Hola a todos, resulta que armé una fuente con reguladores en paralelo, 3 lm317 para la parte positiva y 3 lm337 para la negativa  con sus diodos de protección y le capacitorcito a masa como está el circuito de ésta pagina que hizo Jona.
El tema es que yo regulo de 25 a 20 Volt aproximadamente, la parte positiva anda excelente, pero la negativa a la salida sigue teniendo los -25 volts de al entrada, en ves de salir solo -20 volts como tendría que ser   .
Un saludo


----------



## eb7ctx (Jul 9, 2008)

Muestra el circuito que has hecho, que como han dicho antes algún colega...si hubiera magos estarían haciendo quinielas...jeje


----------



## kusanagy100 (Jul 9, 2008)

aca culego el circuito las r de ajuste a salida son de 270 ohm y las "r2" son de 3900 ohm


----------



## Eduardo (Jul 9, 2008)

Tuviste en cuenta que el LM337 tiene los pines en diferente orden?


----------



## kusanagy100 (Jul 9, 2008)

si a diferencia del 317 el 337 tiene al rever la salida con la entrada el ajuste es la pata 1 en los dos reguladores


----------



## eb7ctx (Jul 9, 2008)

has revisado la polaridad del diodo de protección, si lo pones al revés pasa la tensión directa sobre los reguladores


----------



## kusanagy100 (Jul 9, 2008)

A cual de los dos diodos te referís el que está en paralelos con la R de referencia o el que va de la salida a la entrada?


----------



## eb7ctx (Jul 10, 2008)

El de salida entrada, si va en sentido de conducción hace puente con los reguladores y te dará la misma tensión en la salida que la entrada, es fácil confundir con dos lineas iguales pero de polaridad inversa, de todas formas revisa todo por lo mismo, que son iguales pero al revés, también pude que uno de los tres reguladores este mal, tendrías que desconectar la pata de salida de uno por uno y medir


----------



## kusanagy100 (Jul 10, 2008)

Bueno resulta que sigue igual, saqué los dos diodos de protección los medí y estan perfectos, los volví a colocar y sigue igual lo probé sin los diodos y lo mismo.

Después decidí probar diferentes r1 y r2 y no variaba en NADA! es preocupante por lo menos tendría que haber variado algo, ya no se que es lo que este mal, que puede llegar a ser?

De no ser por ésto ya podría empezar a hacer las pruebas de los amplificadores.


----------



## eb7ctx (Jul 10, 2008)

Bueno...¿supongo que todas las masa (GND) las tienes unificadas? es decir los condensadores de entrada y salida y las resistencias de ajuste


----------



## Juan Jose (Jul 10, 2008)

kusanagy100 dijo:
			
		

> Bueno resulta que sigue igual, saqué los dos diodos de protección los medí y estan perfectos, los volví a colocar y sigue igual lo probé sin los diodos y lo mismo.
> 
> Después decidí probar diferentes r1 y r2 y no variaba en NADA! es preocupante por lo menos tendría que haber variado algo, ya no se que es lo que este mal, que puede llegar a ser?
> 
> De no ser por ésto ya podría empezar a hacer las pruebas de los amplificadores.



Hola Kusanagy.
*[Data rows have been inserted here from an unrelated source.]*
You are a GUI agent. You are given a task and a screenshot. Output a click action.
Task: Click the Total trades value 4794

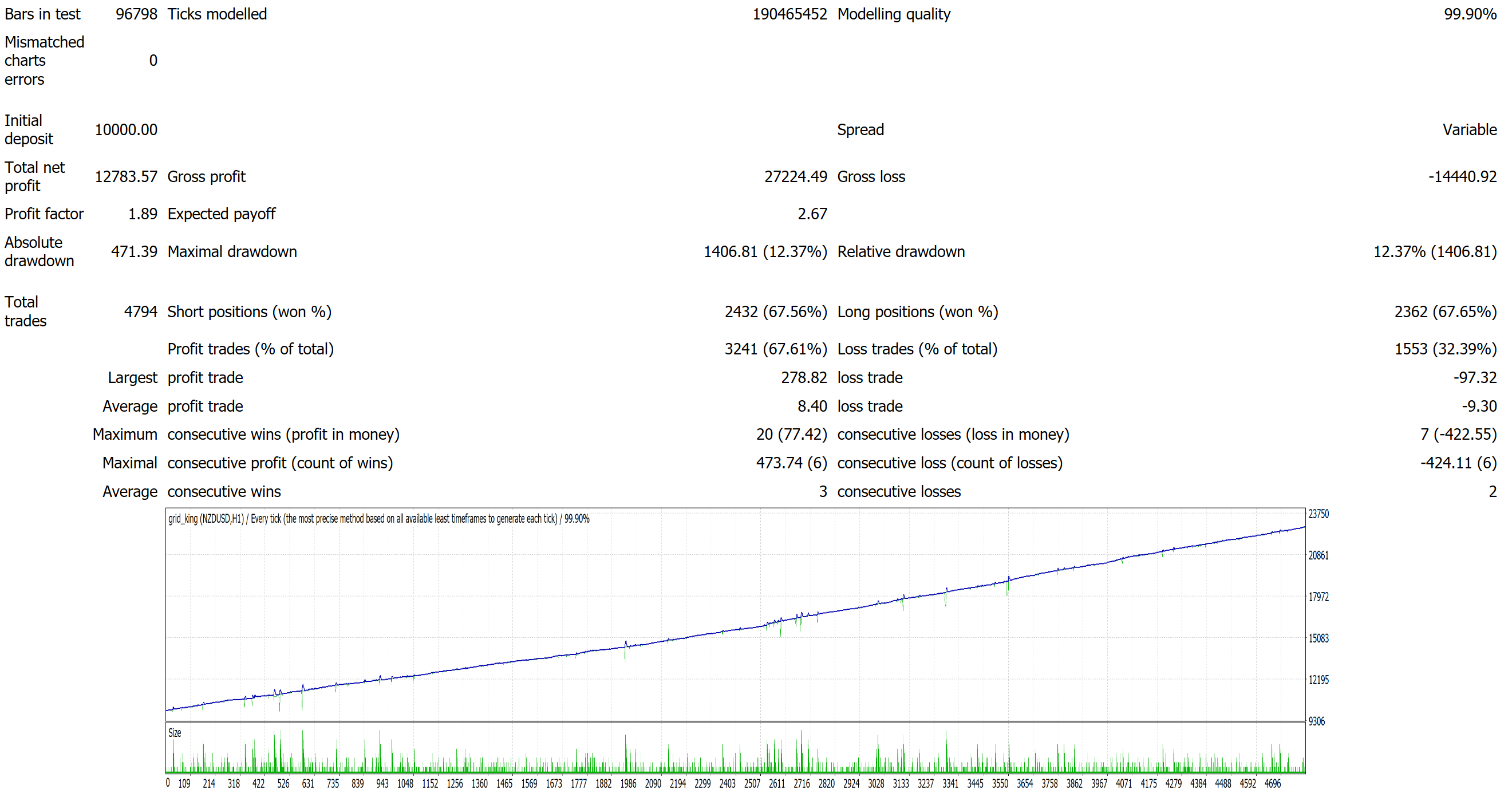(x=140, y=311)
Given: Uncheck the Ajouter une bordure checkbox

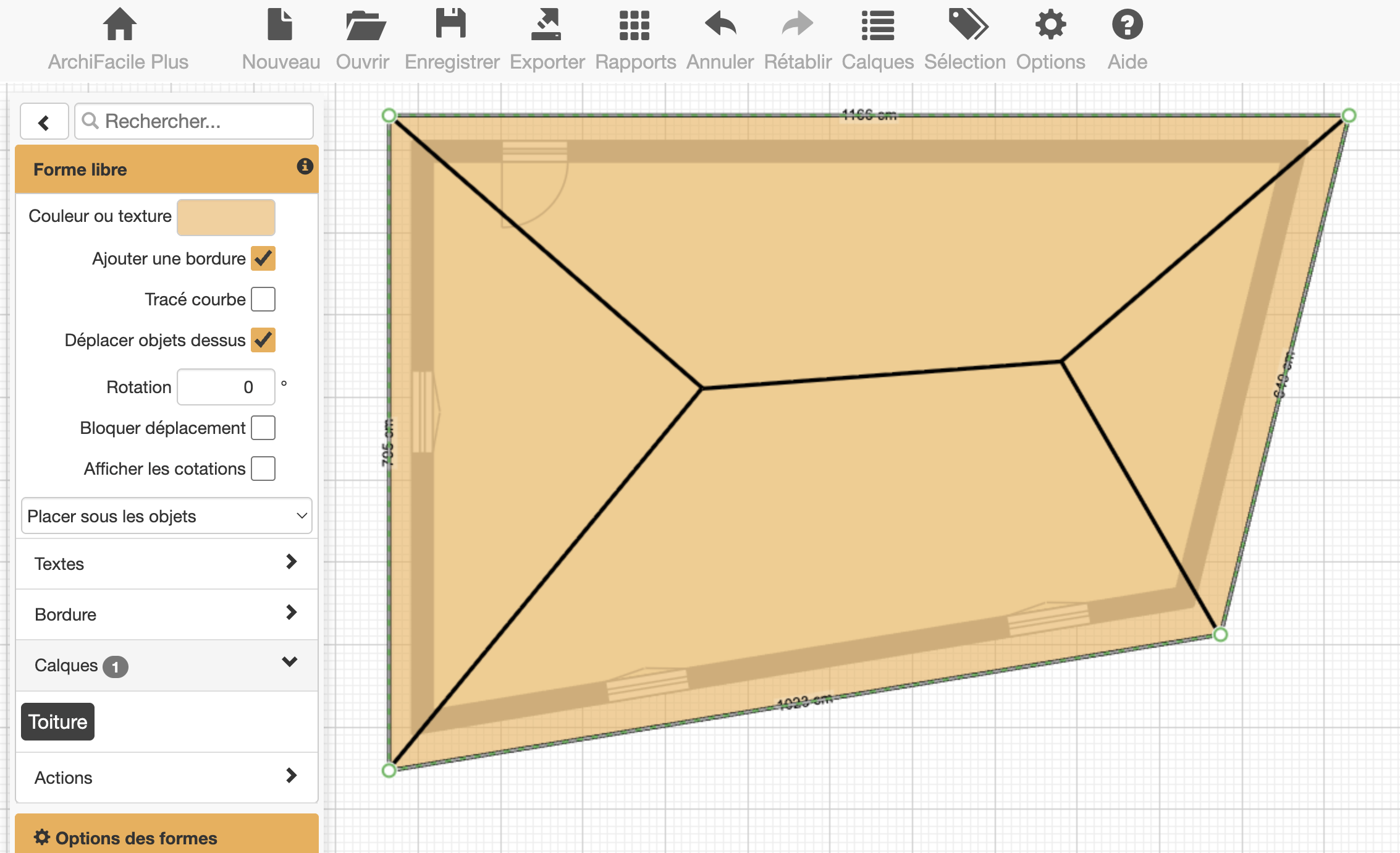Looking at the screenshot, I should point(263,258).
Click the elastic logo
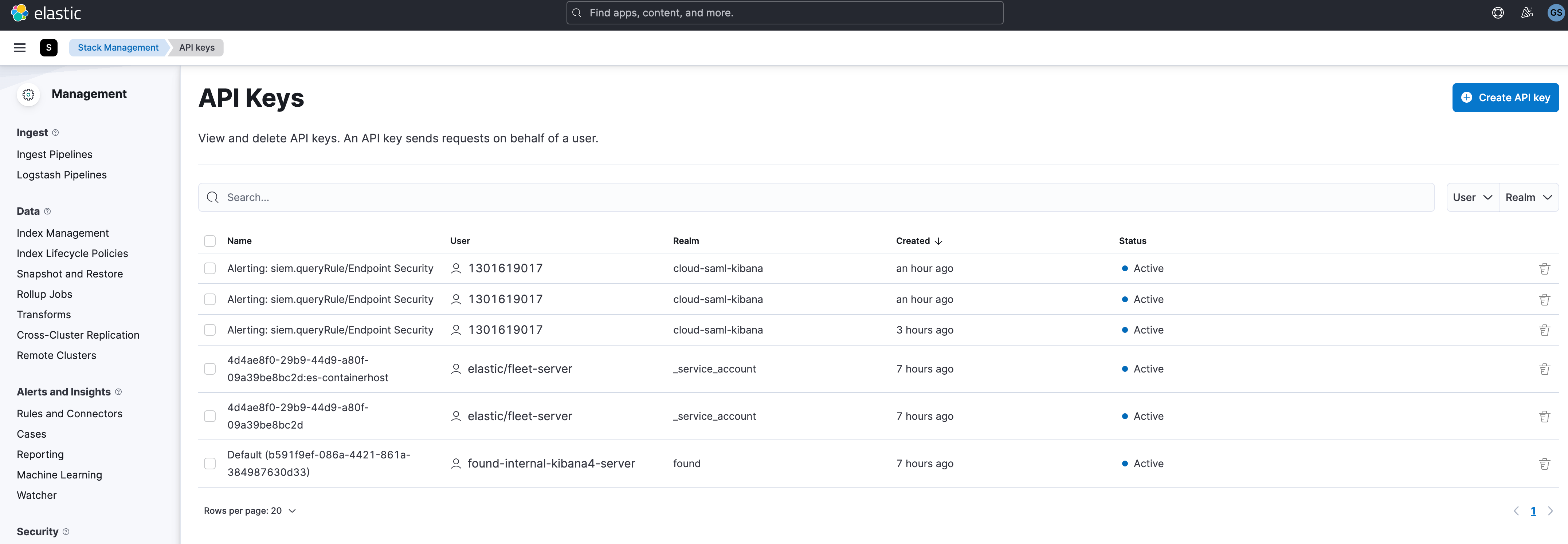The height and width of the screenshot is (544, 1568). tap(46, 13)
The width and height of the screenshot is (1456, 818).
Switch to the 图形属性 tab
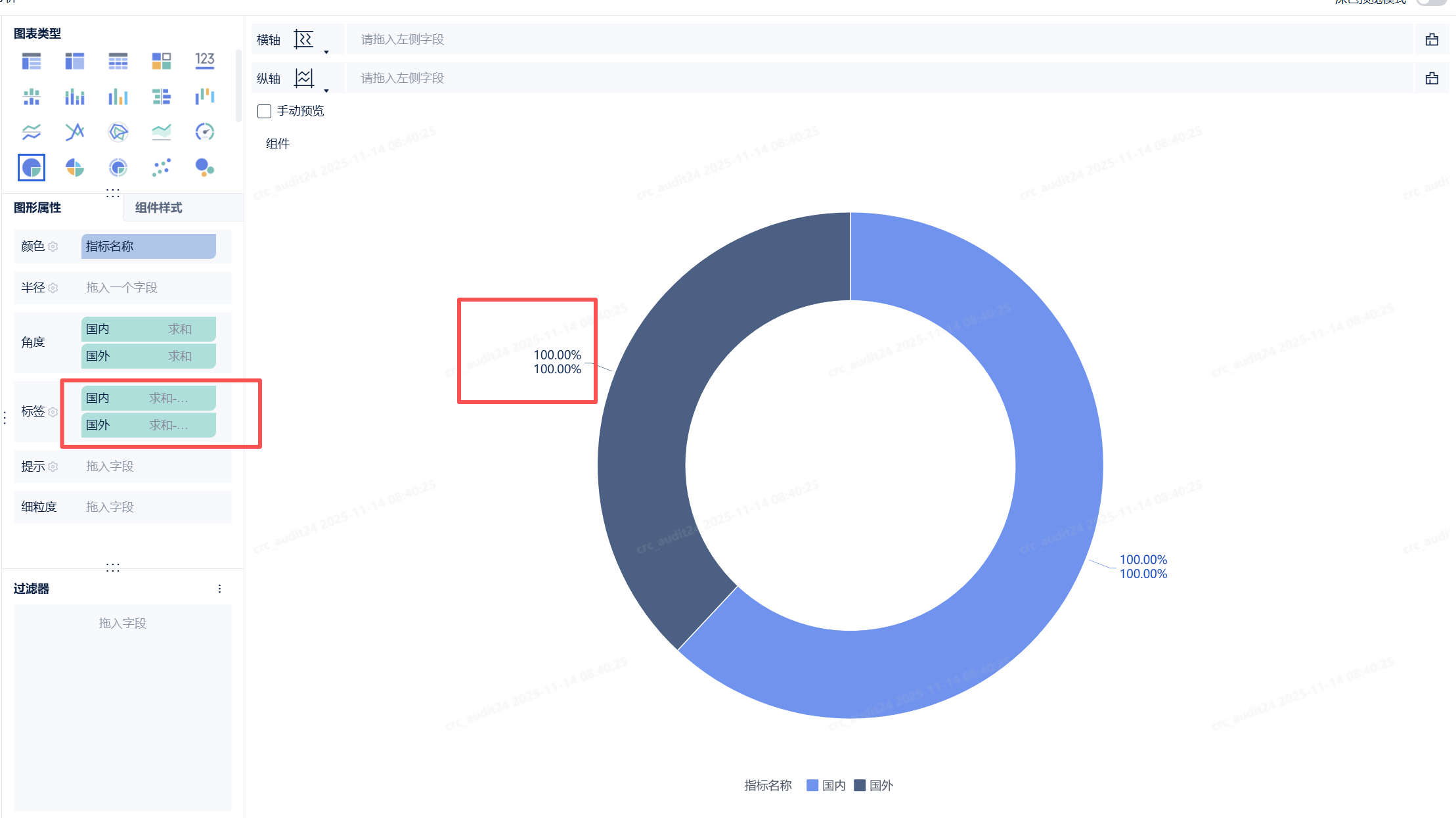point(37,208)
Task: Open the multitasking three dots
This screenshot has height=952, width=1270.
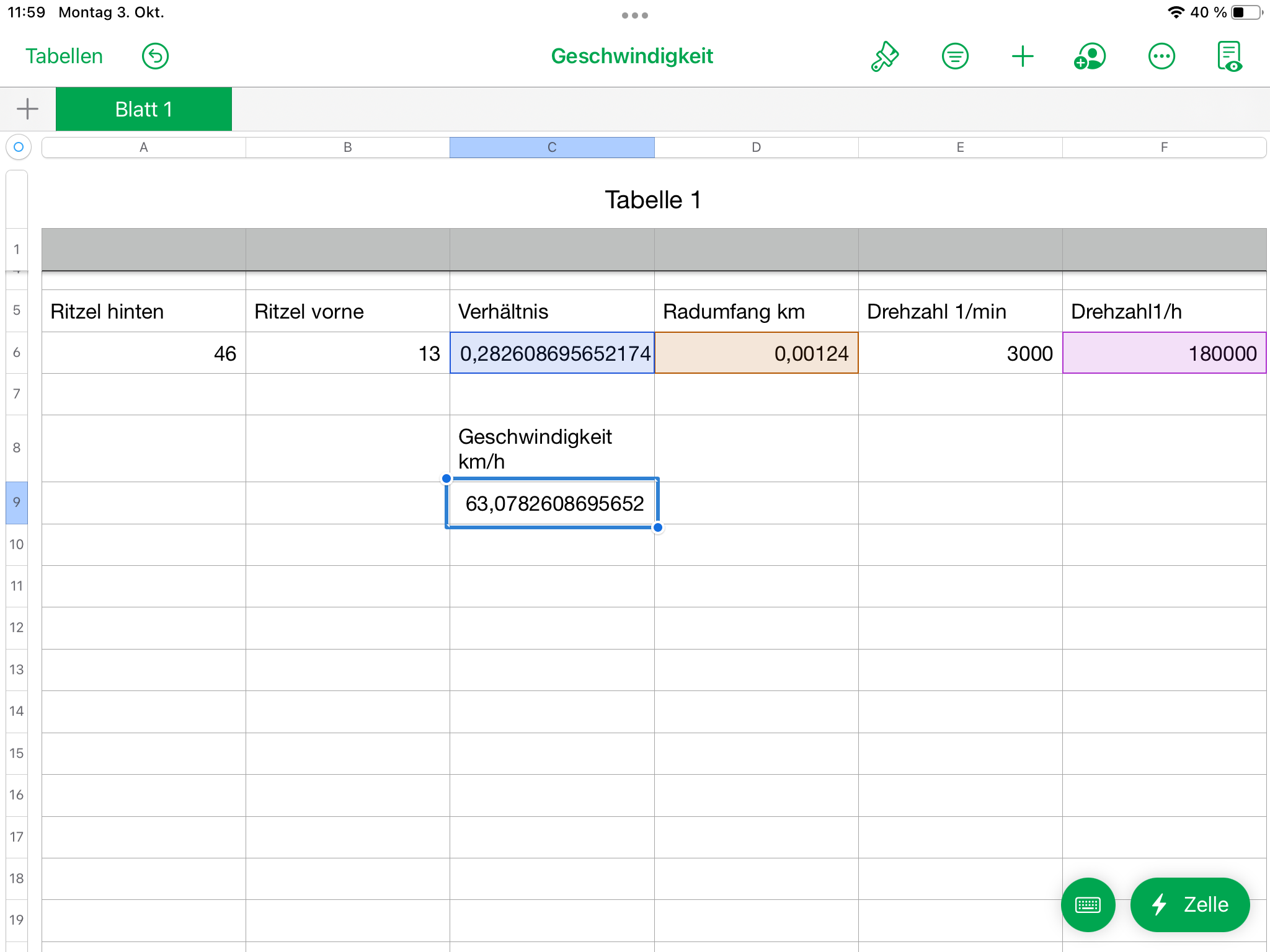Action: 634,15
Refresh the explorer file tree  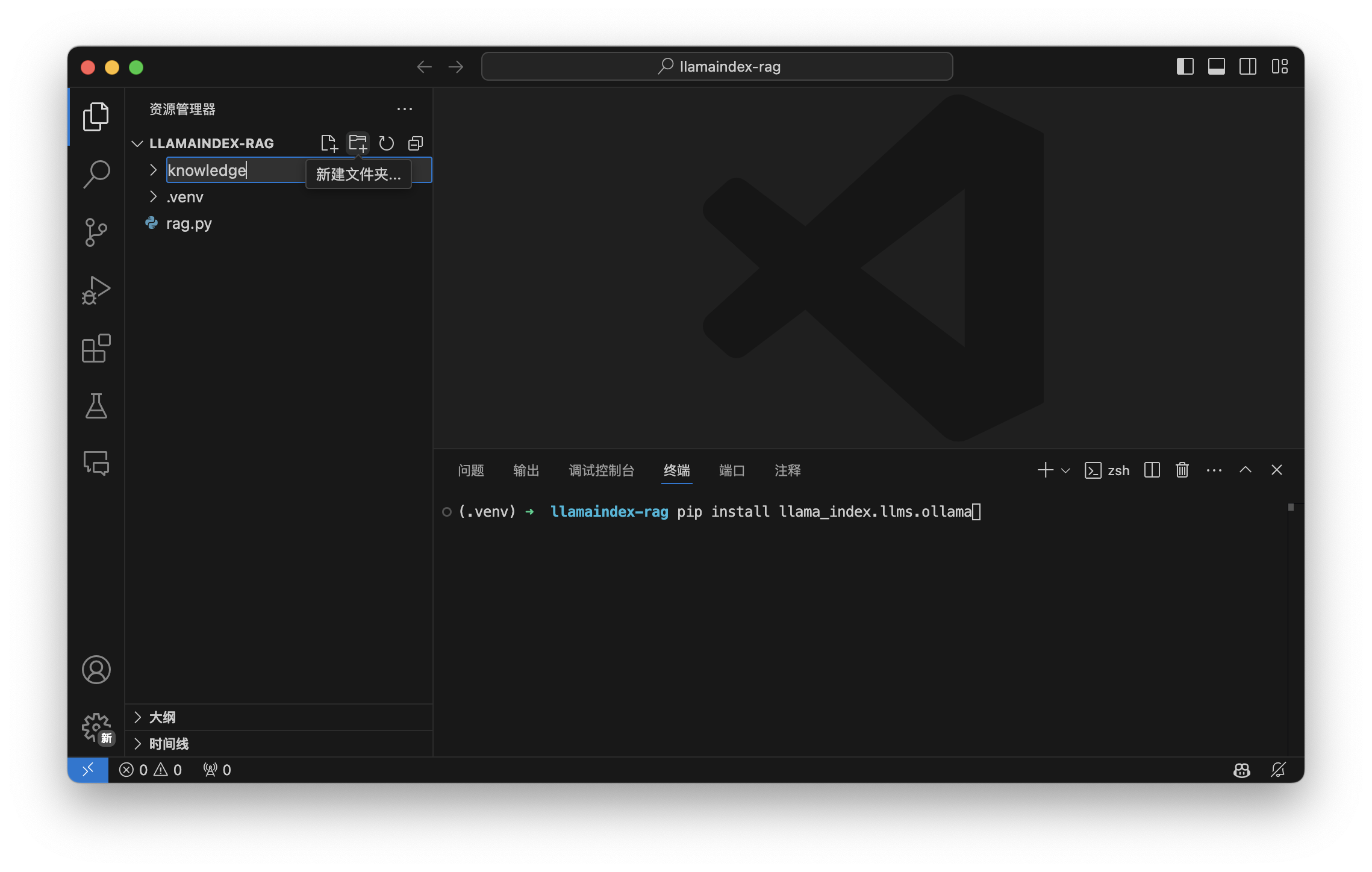click(386, 143)
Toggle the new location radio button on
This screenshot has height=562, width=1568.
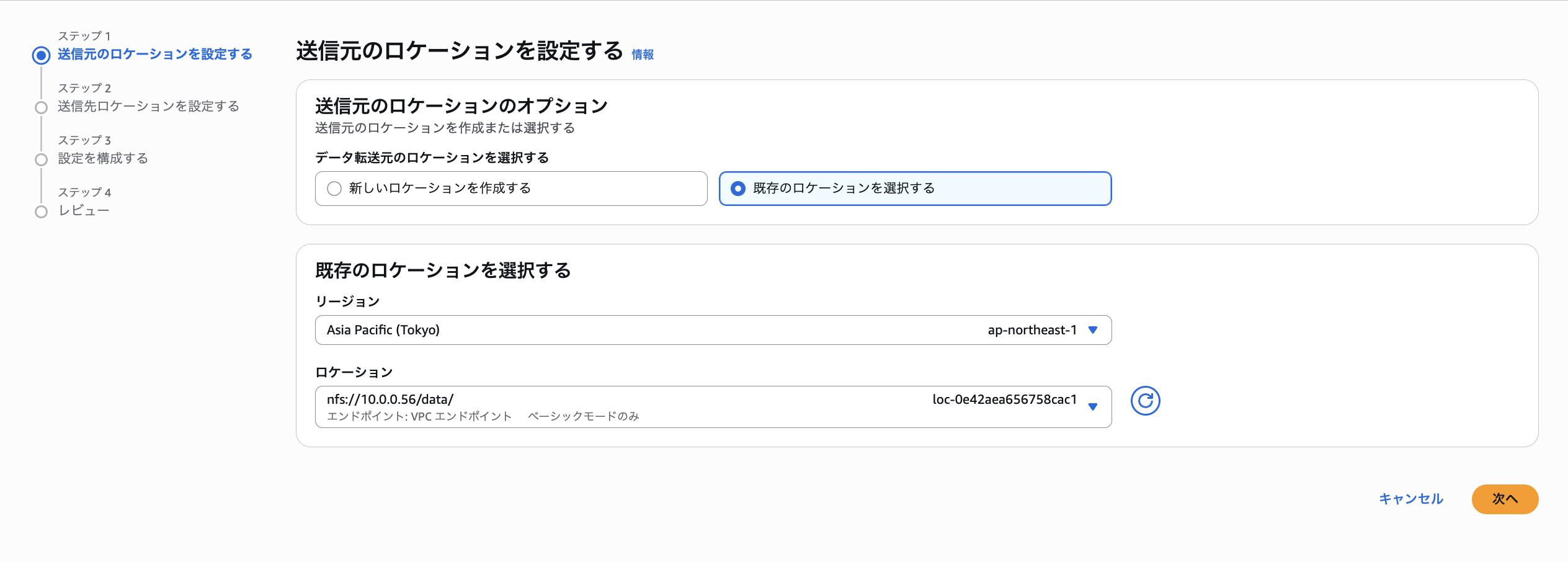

Prueba uno a uno los LM positivos y los negativos. Fíjate si regulan individualmente.
Luego, conecta una carga de por lo menos 100 ma para regular la tension de salida. Luego, le sueldas una resistencia de 1000 ohms para que el IC mantenga la pequeña corriente de carga que necesita para hacer la regulación.
Fíjate en el datasheet que para colocarlos en paralelo no es solo eso sino que hay que ponerles una resistencia y un operacional, etc.... esta en la pag 21.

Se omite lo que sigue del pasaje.